Material for this exercise START

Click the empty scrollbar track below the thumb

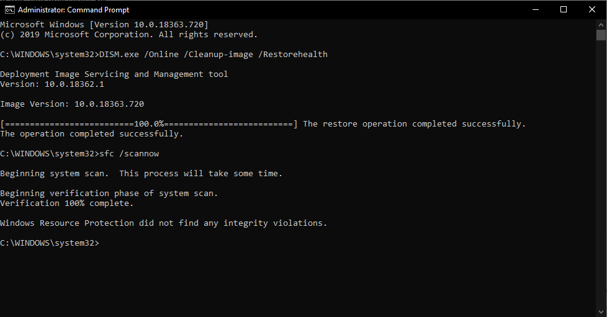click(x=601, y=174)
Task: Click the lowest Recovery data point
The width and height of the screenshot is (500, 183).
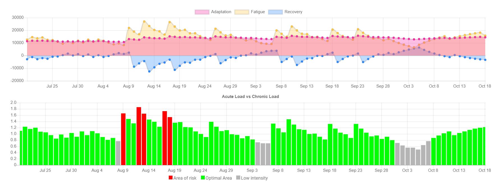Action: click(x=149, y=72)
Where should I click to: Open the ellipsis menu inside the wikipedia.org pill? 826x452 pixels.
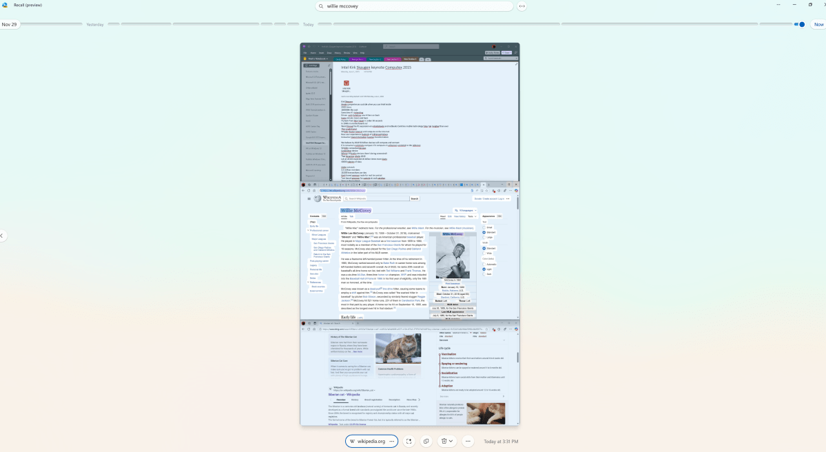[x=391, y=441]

Material for this exercise END

Repeat everything in the records above exactly; pictures are not part of the copy.

Click the empty scrollbar track below the thumb

click(x=601, y=174)
Task: Click the lowest Recovery data point
The width and height of the screenshot is (500, 183).
Action: click(x=149, y=72)
Where should I click to: Open the ellipsis menu inside the wikipedia.org pill? 826x452 pixels.
[x=391, y=441]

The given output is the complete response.